Digital Inverter Rev04#
Changes from Rev03 production to Rev04#
Added separate gate resistors for turn-off (12 Ohm) and turn-on (47 Ohm) MOSFETs.
Introduced a new capacitor bank consisting of 8x AEC capacitors (110µF each) and 15x MLCCs (10µF each).
Added an individual 2.5V supply (REF4132B25DBVRQ1) as a bias reference for (ADA4940-1ARZ-R7 and INA241A2IDGKR).
Replaced Current Sense Amplifier (MAX40056TAUA+ ).
New current sensor makes hardware Over Current Protection obsolete.

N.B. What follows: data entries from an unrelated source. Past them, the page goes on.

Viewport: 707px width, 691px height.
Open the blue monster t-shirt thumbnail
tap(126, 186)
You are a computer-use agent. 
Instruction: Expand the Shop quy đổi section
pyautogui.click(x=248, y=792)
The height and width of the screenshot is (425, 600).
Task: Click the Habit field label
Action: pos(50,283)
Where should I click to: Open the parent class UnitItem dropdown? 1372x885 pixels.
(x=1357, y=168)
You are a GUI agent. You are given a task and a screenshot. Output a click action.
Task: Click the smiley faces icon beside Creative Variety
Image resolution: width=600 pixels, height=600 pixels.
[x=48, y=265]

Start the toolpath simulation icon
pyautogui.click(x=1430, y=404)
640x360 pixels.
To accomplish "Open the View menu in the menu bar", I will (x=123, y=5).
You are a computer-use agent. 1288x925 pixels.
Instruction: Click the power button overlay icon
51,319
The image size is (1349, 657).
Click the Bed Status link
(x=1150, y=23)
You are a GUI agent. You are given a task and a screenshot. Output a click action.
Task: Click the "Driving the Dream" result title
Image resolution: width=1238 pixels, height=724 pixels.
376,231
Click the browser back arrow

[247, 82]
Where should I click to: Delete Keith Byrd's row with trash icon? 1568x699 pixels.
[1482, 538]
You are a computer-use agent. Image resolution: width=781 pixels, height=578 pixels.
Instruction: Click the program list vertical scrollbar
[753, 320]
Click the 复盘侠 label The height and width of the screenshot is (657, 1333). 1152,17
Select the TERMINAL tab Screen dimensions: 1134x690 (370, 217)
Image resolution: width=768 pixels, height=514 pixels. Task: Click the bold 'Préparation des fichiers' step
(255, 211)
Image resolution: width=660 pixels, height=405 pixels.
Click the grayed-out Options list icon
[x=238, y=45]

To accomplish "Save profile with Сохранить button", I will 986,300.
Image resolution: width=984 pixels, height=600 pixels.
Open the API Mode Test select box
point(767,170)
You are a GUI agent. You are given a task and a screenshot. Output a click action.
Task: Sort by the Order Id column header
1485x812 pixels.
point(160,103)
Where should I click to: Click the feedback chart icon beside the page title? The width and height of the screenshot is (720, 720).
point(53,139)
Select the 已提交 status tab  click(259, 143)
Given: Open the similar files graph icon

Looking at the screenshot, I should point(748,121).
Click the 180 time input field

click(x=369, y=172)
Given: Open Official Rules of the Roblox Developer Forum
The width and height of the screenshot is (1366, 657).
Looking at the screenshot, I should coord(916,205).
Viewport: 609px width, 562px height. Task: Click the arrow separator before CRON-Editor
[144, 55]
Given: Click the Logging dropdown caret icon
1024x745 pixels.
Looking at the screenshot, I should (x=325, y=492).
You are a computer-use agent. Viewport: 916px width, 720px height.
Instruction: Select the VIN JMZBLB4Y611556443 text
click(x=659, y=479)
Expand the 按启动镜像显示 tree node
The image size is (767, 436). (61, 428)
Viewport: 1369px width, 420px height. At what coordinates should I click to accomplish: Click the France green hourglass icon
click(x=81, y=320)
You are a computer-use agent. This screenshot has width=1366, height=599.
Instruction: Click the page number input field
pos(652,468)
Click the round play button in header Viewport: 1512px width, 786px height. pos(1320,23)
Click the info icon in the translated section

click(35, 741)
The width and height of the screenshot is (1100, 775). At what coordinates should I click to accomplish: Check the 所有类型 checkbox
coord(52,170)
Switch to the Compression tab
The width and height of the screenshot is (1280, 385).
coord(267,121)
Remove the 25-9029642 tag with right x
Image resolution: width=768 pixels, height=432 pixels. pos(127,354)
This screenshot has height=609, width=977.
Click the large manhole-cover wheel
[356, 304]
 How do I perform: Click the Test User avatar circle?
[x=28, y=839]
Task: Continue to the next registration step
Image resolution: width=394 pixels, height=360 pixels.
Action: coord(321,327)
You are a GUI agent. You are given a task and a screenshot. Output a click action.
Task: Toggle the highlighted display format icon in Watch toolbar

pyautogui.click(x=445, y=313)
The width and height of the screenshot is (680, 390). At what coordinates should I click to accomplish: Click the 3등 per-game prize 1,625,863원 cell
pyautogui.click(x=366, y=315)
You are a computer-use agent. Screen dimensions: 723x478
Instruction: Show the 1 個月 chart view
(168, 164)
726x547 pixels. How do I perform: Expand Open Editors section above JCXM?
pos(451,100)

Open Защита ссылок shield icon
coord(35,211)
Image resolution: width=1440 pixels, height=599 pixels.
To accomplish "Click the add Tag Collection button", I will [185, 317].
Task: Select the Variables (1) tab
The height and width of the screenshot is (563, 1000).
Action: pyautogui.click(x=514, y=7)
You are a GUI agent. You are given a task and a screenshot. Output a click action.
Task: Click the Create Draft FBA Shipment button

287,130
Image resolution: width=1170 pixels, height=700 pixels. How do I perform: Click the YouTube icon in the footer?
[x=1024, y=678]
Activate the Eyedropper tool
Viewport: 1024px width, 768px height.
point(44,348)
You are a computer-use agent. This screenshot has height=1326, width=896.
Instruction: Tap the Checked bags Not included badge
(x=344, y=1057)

Optimized the entire layer stackup and re-engineered the PCB layout.
Eliminated low-side temperature measurement from all phases.
Note
Moved the heatsink in Rev04 to the bottom of the PCB.
Components#
Additional to the components all version share, the following components are used:
Bi-directional current measurement INA241A2IDGKR
2.5V supply REF4132B25DBVRQ1
Absolute maximum ratings#
Warning
Current up to \(I_{peak}=\pm33.94\ A\) or \(I_{rms}=\pm24\ A\)
Voltage up to \(V_{peak}=48\ V\) or \(V_{rms}=33.94\ V\)
Operating temperature of the MOSFET \(T_{j,max}=175°C\)
Additional ratings#
Note
Current measurement up to \(I_{peak,meas}=\pm50\ A\)
Voltage measurement up to \(V_{peak,meas}= 60\ V\)
Temperature measurement up to \(T_{meas}=105°C\)
Temperature measurement is not built into the MOSFET. Therefore the heat of the PCB close to the semiconductors is measured. The measured temperature will always be significantly lower than the max operating temperature of the semiconductors.
DC-link capacitance \(C_{DC} = 1030\mu F\)
Cutoff frequency for voltage measurement \(f_g = 1745\ Hz\)
Operation up to a PWM frequency of \(f_{PWM} = 100\ kHz\) has been verified
Heatsink#
Rev04 requires a redesigned heatsink, which is not compatible with previous revisions Rev02 and Rev03. The PCB is prepared for the installation of a heat sink. Four mounting holes have been incorporated, designed to support screws with a maximum diameter corresponding to M3. It is intended that the heatsink will have the appropriate holes with threads into which the screws can be screwed. For further information on the dimensions of the heatsink and the location of the screw holes, refer to the diagram below. The dimensions take into account the safety margin required for the mounting rails in the UltraZohm. The heatsink is mounted on the bottom side of the PCB. Adequate mechanical clearance has been ensured to accommodate the heatsink within the designated space. A thermal interface material must be applied between the heatsink and the PCB to ensure optimal thermal conductivity.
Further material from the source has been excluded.